Every three months poor Bob had to suffer another unpleasant operation to have more cancer cells scraped from his bladder.  His mother, who tended towards depression, needed a lot of support, both physical and mental.  Every day I struggled to cope with all I had to attend to, trying all the while to appear cheerful, positive and supportive.  It was a huge challenge, and I found myself relying more and more on God for help.  I prayed every day at home, at work, in the supermarket, in short, wherever I was when I felt that I needed more strength and courage.  And, thanks be to God, I did get help – sometimes a quiet sense of calm would suddenly descend upon me, at other times I would have a “coincidental” meeting with someone who could give me the needed practical assistance or spiritual comfort.  My regular Sunday visit to church (without Bob, who was a complicated mixture of Sceptic and Seeker!)  provided more sources of strength – sometimes the sermon, but also an inspiring hymn, or a conversation with a sympathetic friend.  Writing also helped.  Expressing my intense emotions in my secret diaries got them “off my chest” so that I could better face the new challenges of the following day.

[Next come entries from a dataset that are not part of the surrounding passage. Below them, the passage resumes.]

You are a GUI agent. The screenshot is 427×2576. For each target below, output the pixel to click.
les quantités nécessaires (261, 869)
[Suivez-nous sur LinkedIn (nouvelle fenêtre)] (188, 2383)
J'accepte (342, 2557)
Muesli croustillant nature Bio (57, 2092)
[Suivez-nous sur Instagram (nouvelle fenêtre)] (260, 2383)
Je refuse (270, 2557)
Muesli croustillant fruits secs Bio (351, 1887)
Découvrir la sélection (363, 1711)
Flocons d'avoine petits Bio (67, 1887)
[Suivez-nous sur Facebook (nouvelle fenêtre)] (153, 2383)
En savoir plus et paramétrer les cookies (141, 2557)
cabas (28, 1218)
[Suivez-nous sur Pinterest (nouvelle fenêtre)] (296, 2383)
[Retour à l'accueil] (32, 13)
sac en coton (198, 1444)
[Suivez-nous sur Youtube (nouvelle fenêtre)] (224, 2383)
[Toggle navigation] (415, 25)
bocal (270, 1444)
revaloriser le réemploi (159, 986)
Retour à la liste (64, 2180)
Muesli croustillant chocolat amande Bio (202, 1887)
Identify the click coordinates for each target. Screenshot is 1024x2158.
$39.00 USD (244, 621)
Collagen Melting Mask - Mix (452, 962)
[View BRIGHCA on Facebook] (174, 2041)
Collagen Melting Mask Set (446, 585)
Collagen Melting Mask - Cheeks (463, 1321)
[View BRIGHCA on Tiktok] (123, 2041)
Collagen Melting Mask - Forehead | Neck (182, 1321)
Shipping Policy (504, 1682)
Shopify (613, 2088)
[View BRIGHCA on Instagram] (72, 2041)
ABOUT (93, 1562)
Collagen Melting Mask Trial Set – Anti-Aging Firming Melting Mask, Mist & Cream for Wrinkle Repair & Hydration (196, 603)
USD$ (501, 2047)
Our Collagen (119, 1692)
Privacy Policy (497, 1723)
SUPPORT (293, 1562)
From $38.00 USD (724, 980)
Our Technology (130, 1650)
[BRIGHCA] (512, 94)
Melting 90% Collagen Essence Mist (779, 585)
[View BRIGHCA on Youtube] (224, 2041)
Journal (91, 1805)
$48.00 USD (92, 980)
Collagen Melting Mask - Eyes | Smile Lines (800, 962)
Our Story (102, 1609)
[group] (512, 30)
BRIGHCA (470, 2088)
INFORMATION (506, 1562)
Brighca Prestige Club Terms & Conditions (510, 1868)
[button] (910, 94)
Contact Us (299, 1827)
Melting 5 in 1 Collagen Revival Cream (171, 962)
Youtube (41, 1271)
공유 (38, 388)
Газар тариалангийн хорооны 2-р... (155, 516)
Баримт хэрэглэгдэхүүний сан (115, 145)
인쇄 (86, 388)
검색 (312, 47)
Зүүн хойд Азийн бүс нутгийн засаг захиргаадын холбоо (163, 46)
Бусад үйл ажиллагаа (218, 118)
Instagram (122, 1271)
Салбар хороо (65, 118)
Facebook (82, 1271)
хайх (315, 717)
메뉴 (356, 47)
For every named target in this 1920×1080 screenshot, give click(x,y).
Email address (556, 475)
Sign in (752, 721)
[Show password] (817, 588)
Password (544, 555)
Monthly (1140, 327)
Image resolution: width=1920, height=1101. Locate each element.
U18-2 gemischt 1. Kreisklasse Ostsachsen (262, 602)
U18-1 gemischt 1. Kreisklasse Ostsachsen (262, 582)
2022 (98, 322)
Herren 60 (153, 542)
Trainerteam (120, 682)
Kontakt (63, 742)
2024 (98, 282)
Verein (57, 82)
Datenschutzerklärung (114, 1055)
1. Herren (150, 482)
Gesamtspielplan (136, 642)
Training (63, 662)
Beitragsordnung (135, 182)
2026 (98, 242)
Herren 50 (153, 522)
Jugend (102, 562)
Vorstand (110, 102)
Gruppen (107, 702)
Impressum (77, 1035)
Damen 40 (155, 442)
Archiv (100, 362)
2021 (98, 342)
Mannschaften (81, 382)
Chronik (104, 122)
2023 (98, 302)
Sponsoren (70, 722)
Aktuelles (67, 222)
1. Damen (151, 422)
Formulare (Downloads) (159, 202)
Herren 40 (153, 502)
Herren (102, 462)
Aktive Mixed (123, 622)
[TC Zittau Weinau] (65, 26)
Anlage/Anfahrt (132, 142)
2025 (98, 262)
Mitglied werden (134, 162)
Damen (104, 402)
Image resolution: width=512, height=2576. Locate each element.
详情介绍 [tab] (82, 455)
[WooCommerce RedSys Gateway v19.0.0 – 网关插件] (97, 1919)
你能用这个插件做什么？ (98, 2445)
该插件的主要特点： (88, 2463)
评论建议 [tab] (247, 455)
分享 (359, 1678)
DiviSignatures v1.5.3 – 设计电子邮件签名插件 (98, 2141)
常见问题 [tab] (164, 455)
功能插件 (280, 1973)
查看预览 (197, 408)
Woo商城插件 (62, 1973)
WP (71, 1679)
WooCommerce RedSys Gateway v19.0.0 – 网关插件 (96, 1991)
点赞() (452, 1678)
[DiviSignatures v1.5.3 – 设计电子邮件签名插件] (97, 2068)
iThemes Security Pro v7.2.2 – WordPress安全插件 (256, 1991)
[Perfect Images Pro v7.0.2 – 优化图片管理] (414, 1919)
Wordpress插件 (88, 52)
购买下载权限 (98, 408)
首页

However, things came to a head one evening.  My mother-in-law had been admitted to hospital the previous week.  Bob, who after the latest operation was still passing blood and tissue, had just been told that she was terminally ill.  Her surgeon had asked him for permission to stop her medication and thereby “let Nature take its course”.  What an awful decision to have to make!


A neighbour had recently brought Bob a bottle of whisky by way of thanks for help in summarising a text.  Not surprisingly, the combination of whisky and his medication had a violent effect, opening the floodgates of despair, pain – both physical and mental – fear of death, anxiety for me and the children, and finally RAGE at me for being “a stupid optimist”, with his usual taunts of “All things bright and beautiful – oh yeah?” and swingeing attacks on my faith.


(Now I quote from my diary) ‘How ironical to know that without my faith, not only I but also Bob would be well and truly sunk in hopeless depression – as he himself has often admitted.  But what could I do but just sit there and take it?  Another case of ‘BE QUIET!’  Knowing only too well all that Bob is going through, it would have been presumptuous of me to say anything at all.’


Deeply shaken by this sudden verbal attack and by my inability to heal Bob’s pain, I prayed urgently for help.  A few days later, after a short time of quiet in an empty room, I wrote: ‘Gradually relaxing, I let my consciousness rise up and up, at the same time beseeching God to send me a comforting vision to help and strengthen me.  And He did!


I “saw” the high road between Straiton and Dalmellington, where I had often taken Bob’s Mum on a Sunday car run, stopping to hear the skylarks or to watch a shepherd and his collie round up the free-roaming sheep.  But what I now “saw,” and was aware of most clearly, was the weather – very dark clouds contrasting absolutely with the brilliant April sunshine.  And down to the spot where I was standing there came a beautiful rainbow.  Oh, how wonderful to be right in the very middle of the glorious seven-coloured light!  The arc connected me with Heaven, and I knew that I was being blessed, but also that the arc connected me with another spot on God’s earth, and that I was, as it were, to travel up the rainbow to God for strength, then down again on the other side, to bring the wonderful light, colours and blessing to somebody else who was standing alone in the dark clouds.  All were ONE by means of the rainbow: God, myself, and the other person.  I remembered the idea that at the end of the rainbow there is meant to be a pot of gold, and I “knew” that I, standing there, had enough gold (of faith and blessing) to last me a long, long time.  I felt joyful and richly blessed.


A day or so later there was a lovely coincidence when, in a National Trust shop, I found this picture postcard, which reproduces my vision almost exactly!  Joyfully I pasted it into my diary.